Il bénéficie dans cette entreprise de l'aide de Louis Renault, capitaine fidèle à Vichy, lequel, sentant le vent tourner, le couvre alors qu'il vient d'abattre un officier allemand en donnant l'ordre d'arrêter les "usual suspects", qui seront fameux un jour lointain sous d'autres cieux...
L'avion décolle enfin vers Lisbonne. Renault, à la virginité toute neuve de "français libre", décide de sceller son amitié naissante avec Rick, et lui propose de rejoindre les FFL à Brazzaville.
"Louis, I think this is the beginning of a beautiful friendship" : le cynisme de l'un ne peut que rencontrer l'opportunisme de l'autre. Pour une carrière pleine de promesses dans une Afrique pour un temps française riche en promesses et loin des inévitables tumultes de la future libération...
Se clôt là-dessus le chef d'oeuvre de Michaël Curtiz. Tout est sauf : l'amour, l'amitié, le couple, la France.

Mais quid d'Ilsa Lund ?
Nous l'avons quittée dans un coucou en partance pour Lisbonne, à destination finale sans doute des États-Unis. Puis plus rien.
Et si..

Le couple s'installe à New-York. Jusqu'à la fin de la guerre, le combat contre le nazisme les accapare.
Puis arrivent la victoire et la banalité des jours d'un couple désormais banal. L'absence de berceau, la nostalgie de l'Europe, le non-dit de la dette envers Rick, plus présent que jamais, l'ennui, l'oeuvre du temps : tout est en place pour la rupture, voeu secret des deux protagonistes. "It's still the same old story..."
Victor Laszlo repartira dans sa Tchécoslovaquie natale, y deviendra un dirigeant respecté jusqu'à ce que les Soviétiques mettent un point final à sa carrière.

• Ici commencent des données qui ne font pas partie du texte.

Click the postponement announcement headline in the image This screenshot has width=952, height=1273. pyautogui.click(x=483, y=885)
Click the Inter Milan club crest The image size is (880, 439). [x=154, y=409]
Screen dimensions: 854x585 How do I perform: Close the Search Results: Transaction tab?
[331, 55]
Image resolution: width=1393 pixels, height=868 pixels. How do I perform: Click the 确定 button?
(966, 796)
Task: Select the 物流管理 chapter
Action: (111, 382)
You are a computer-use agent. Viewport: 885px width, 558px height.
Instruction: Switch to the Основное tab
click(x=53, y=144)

Pas de retour en Norvège pour Ilsa : Rick n'a aucune raison d'y mettre les pieds un jour, et s'il doit quitter ses boîtes de nuit africaines, ce sera pour l'Amérique.
D'un de ces tristes week-ends avec Victor, elle avait gardé le souvenir d'une belle et simple bicoque à Cape Cod, à l'écart de paisible bourgade de Truro. Elle s'y installe en 1948, dans une solitude totale à peine troublée par la visite du livreur de l'épicerie locale ou du facteur. À la recherche de la paix avec pour compagnie le jaune des blés couchés par le vent quasi-permanent qui précipite les nuages vers l'Atlantique sous un bleu parfois angoissant de perfection.
Souvent passe un homme de grande taille, portant un chevalet pour saisir champs et maisons, cieux, phare et flots. Son élégance et sa distinction ne vont pas sans une courtoisie qui lui fait toujours saluer Ilsa d'un léger signe de la tête, un instant dépourvue de son éternel chapeau marron, sans jamais toutefois lui adresser la parole.
Un jour viendra pourtant, bien des mois après, qui le verra se diriger vers elle après une légère hésitation, pour solliciter l'autorisation de poser son attirail au milieu des herbes folles et de peindre sa maison.
Surprise - elle n'avait jamais songé à un intérêt artistique de la bicoque - elle accepta néanmoins :
- "Faîtes donc, Monsieur ...? "
- "Hopper. Edward Hopper. Merci beaucoup. Vraiment. Je ne vous dérangerai pas".
Il s'installa donc, Ilsa allant vaquer à ses occupations à l'intérieur.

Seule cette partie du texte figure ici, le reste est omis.